Accattone
Director: Pier Paolo Pasolini
Producer: Alfredo Bini, Cino Del Duca
Screenplay: Pier Paolo Pasolini, Sergio Citti
Cinematographer: Tonino Delli Colli
Editor: Nino Baragli
Cast: Franco Citti, Franca Pasut, Silvana Corsini
1961 | Italian | B/W | 117 mins.
In the slums of Rome, Vittorio ‘Accattone’ Cataldi supports himself as a pimp for his longtime girlfriend, Maddalena. When his meal ticket goes to jail after being assaulted by a pack of thugs, Accattone scrambles to survive, reduced to begging for food from his ex-wife, Ascenza. When he meets the virginal Stella, he sees a way back into his former profession
Pier Paolo Pasolini achieved fame and notoriety long before he entered the film industry. A published poet at 19, he had already written novels and essays before his first screenplay in 1954. His debut ‘Accattone’ (1961) was based on his own novel and caused a sensation. He was arrested in 1962 when his contribution to ‘Ro.Go.Pa.G.’ (1963) was considered blasphemous. ‘The Gospel According to St. Matthew’ (1964), which presented the Biblical story in a totally realistic style, was acclaimed as one of the few honest portrayals of Christ on screen.

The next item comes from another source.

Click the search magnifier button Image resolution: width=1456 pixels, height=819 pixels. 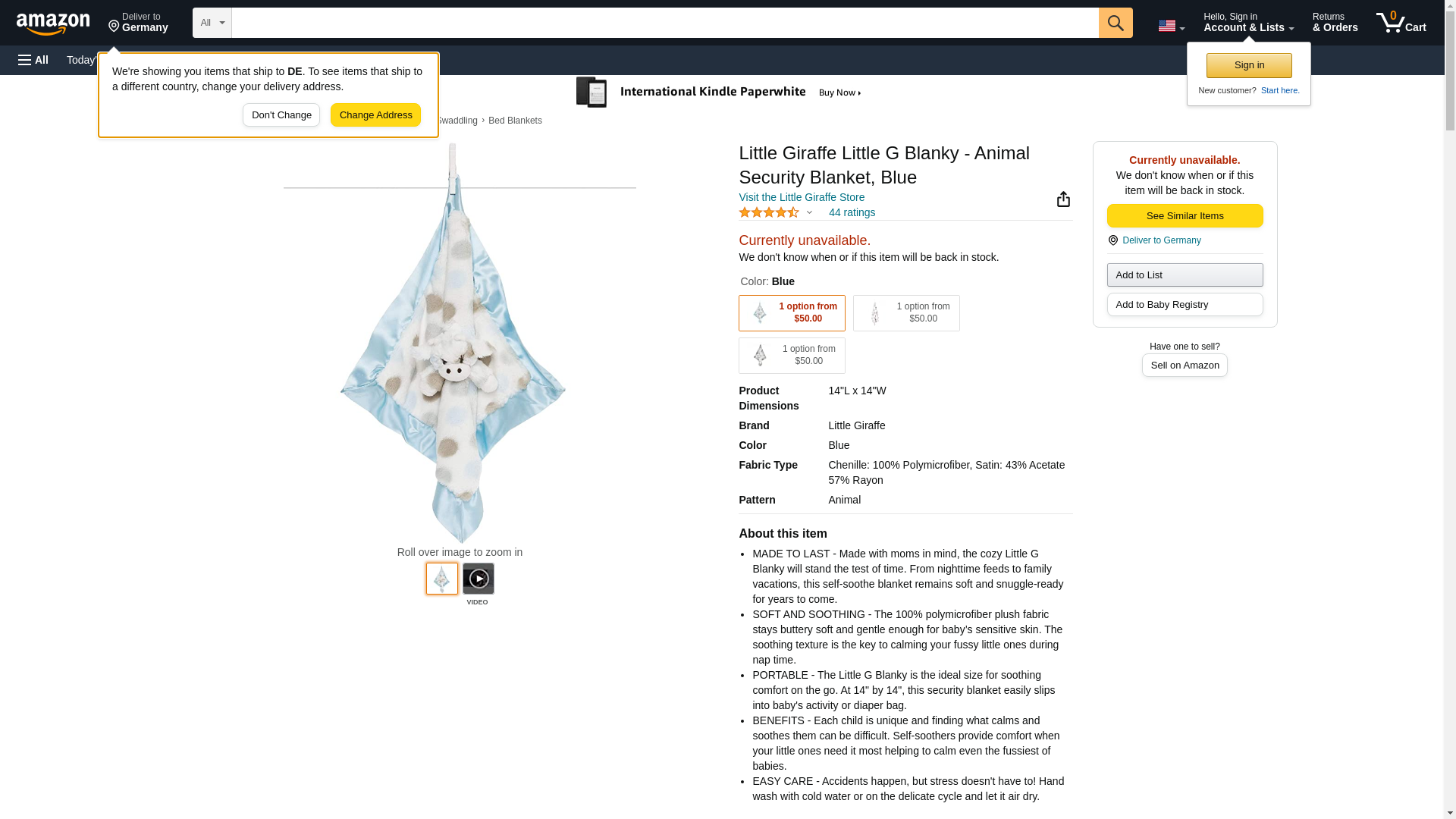click(1115, 23)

Pasolini’s film career would then alternate distinctly personal and often scandalously erotic adaptations of classic literary texts: ‘Oedipus Rex’ (1967); ‘The Decameron’ (1971); ‘The Canterbury Tales’ (1972) and ‘Arabian Nights’ (1974) with his own more personal projects, expressing his controversial views on Marxism, atheism, fascism and homosexuality, notably, ‘Pigsty’ and ‘120 Days of Sodom’ (1975), a relentlessly grim fusion of Mussolini’s Fascist Italy with the ‘Marquis de Sade’ which was banned in Italy and other countries. Pasolini was murdered in still-mysterious circumstances shortly after completing the film.